Other hazards such as eviction, floods, or unrelated shocks appear less uniformly along trajectories. Their exposure is highly variable and often confined to a subset of pathways, which makes them less predictable overall. The distribution of exposure probabilities is not a simple bell curve but a landscape of extreme values: some paths carry unusually high exposure to a given hazard, while many others are relatively safe. The authors note that most simulated paths traverse a handful of settlements, reflecting the reality that many IDPs move through a few hubs on the way to safety or support.
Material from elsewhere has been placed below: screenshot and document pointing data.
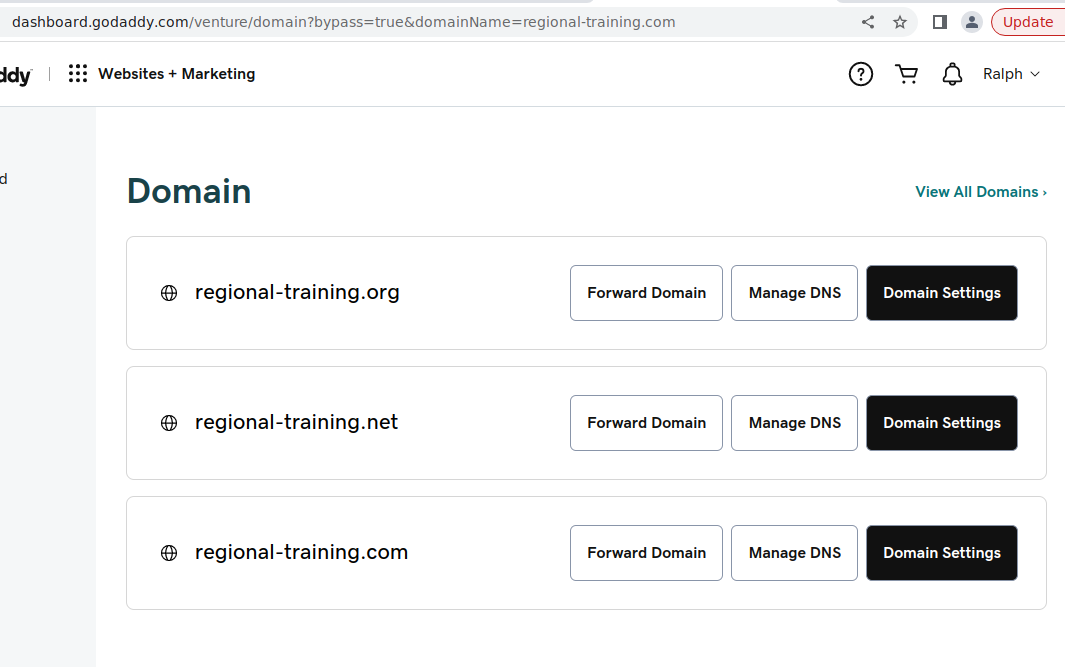Image resolution: width=1065 pixels, height=667 pixels.
Task: Open the shopping cart
Action: (x=907, y=74)
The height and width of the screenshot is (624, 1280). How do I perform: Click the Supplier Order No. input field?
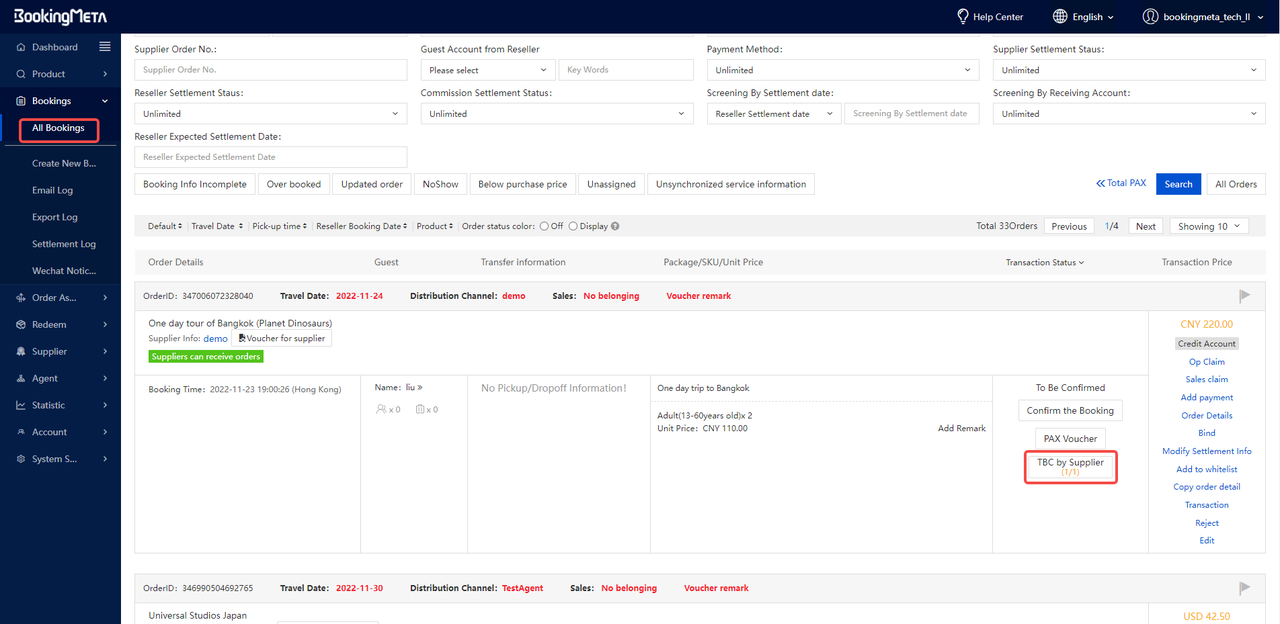270,70

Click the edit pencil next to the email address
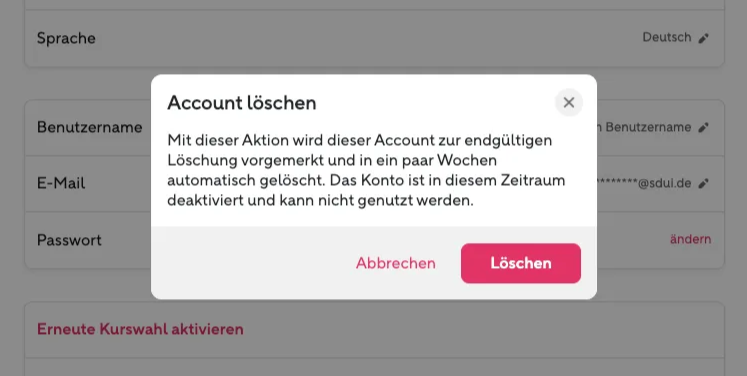pyautogui.click(x=704, y=183)
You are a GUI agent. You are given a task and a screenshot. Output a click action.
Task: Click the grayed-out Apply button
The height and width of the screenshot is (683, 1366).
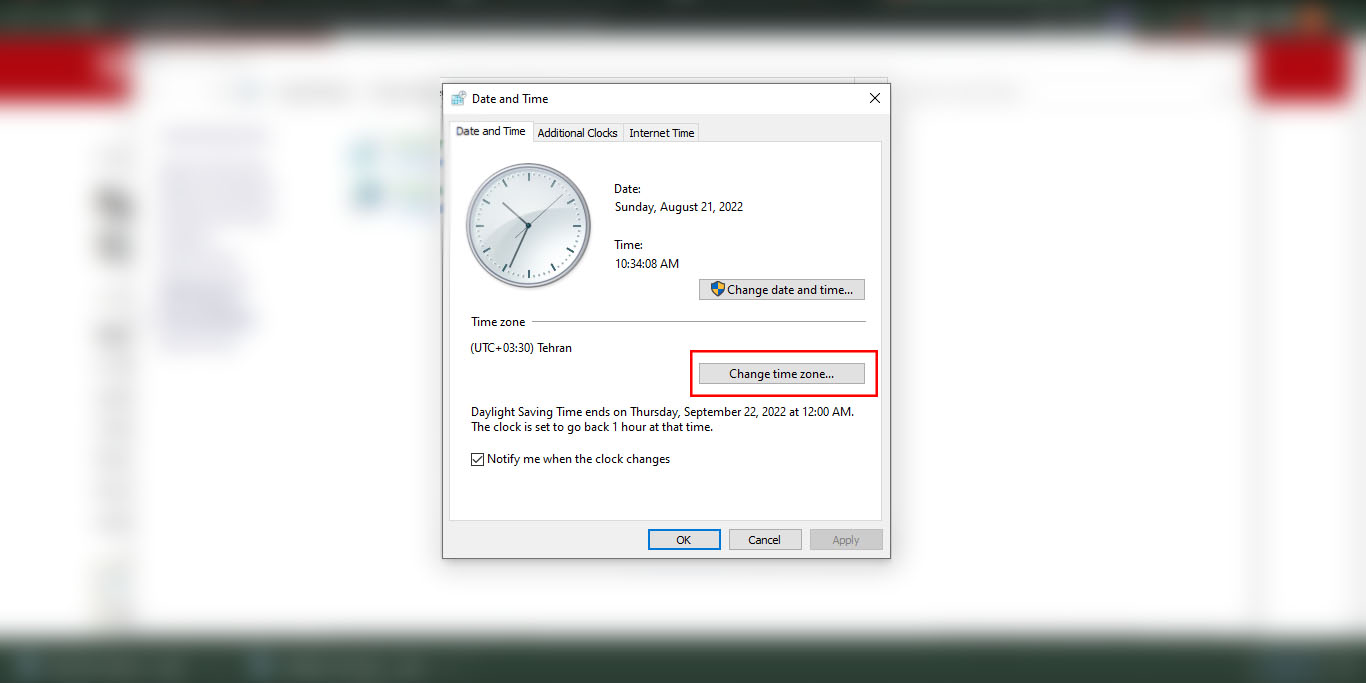pos(846,540)
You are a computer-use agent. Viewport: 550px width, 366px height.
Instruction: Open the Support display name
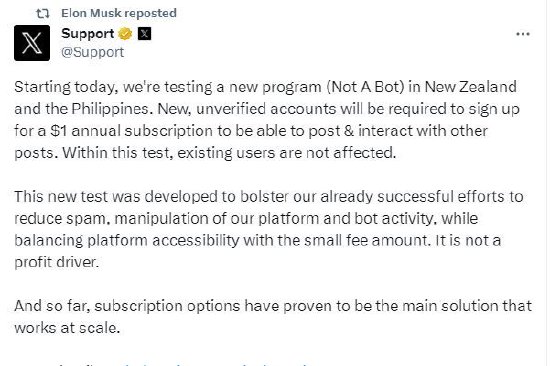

But the story is nuanced. The five-step view into early displacement reveals that drought becomes the dominant hazard even in the initial moves, while abrupt hazards like floods can trigger rapid route changes, effectively pushing people toward shorter, drought-averse routes. The diffusion framework captures this path dependence, showing that the sequence of places matters as much as the endpoints. In other words, a journey through a drought-prone region is not merely a matter of origin and destination but a choreography of places, each with its own risk signature that nudges the traveler along one corridor or another.
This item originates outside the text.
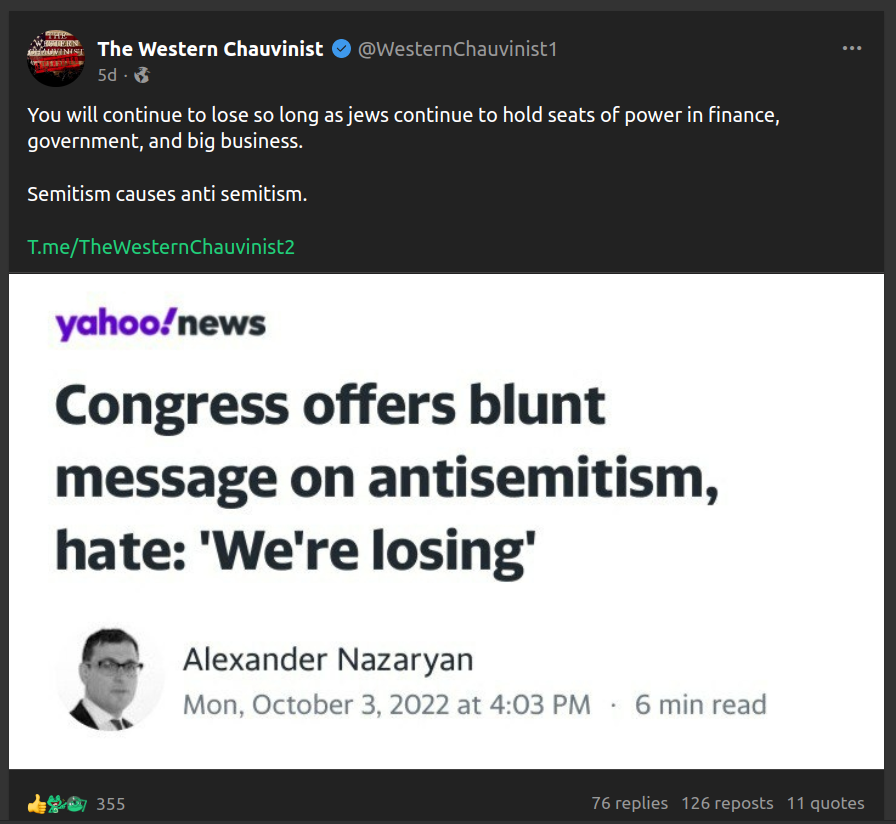Click the Alexander Nazaryan author name
The width and height of the screenshot is (896, 824).
pos(328,660)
Implications for Policy and Human Stories
So what does this mean for planners, aid organizations, and families living under climate and conflict risk? One practical upshot is a more nuanced hazard map layered on top of the displacement network. By identifying which corridors concentrate most flows and which hubs dominate movement, authorities can target water, food, shelter, and protection where they are most needed. The framework also offers a way to anticipate how shifts in climate or policy might ripple through the network, altering routes and timing of hazards. In short, the method provides a way to think about preparedness as a diffusion problem rather than a series of isolated incidents.
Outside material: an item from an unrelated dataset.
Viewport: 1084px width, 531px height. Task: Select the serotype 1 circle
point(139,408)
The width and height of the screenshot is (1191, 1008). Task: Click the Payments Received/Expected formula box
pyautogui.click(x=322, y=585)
Of course the approach has limits. The project relies on displacement data that, while detailed, may miss informal routes or irregular movements not captured in official matrices. Temporal dynamics are treated in a static snapshot, so the exact timing of hazards and displacement duration are not directly modeled. And like any model built on real flows, it inherits biases and gaps in the underlying data. The authors frame their results as probabilistic pathways rather than precise predictions, offering a way to reason about risk, not to forecast a single journey for any given family.
Still, the approach is promising because it speaks to a broader shift in how we study human mobility in the era of climate stress. Rather than assuming people always head toward the nearest large city, the diffusion-on-network view accepts that movement is a tapestry of choices shaped by risk, opportunity, and social ties. It also foregrounds the notion that hazards interact in time: drought can destabilize markets, which can amplify conflict, which in turn reshapes who splits from whom. Mapping these interactions with data-driven methods gives policymakers a more human, navigable picture of what displacement feels like on the ground.
In a world where displacement is likely to become more common, tools that translate scattered displacement data into navigable maps of risk could become essential to humanitarian planning. The Somalia study shows not only where people move but how hazards ride along their routes. It is a reminder that numbers can carry a story about fear, resilience, and the stubborn impulse to survive, one probabilistic step at a time.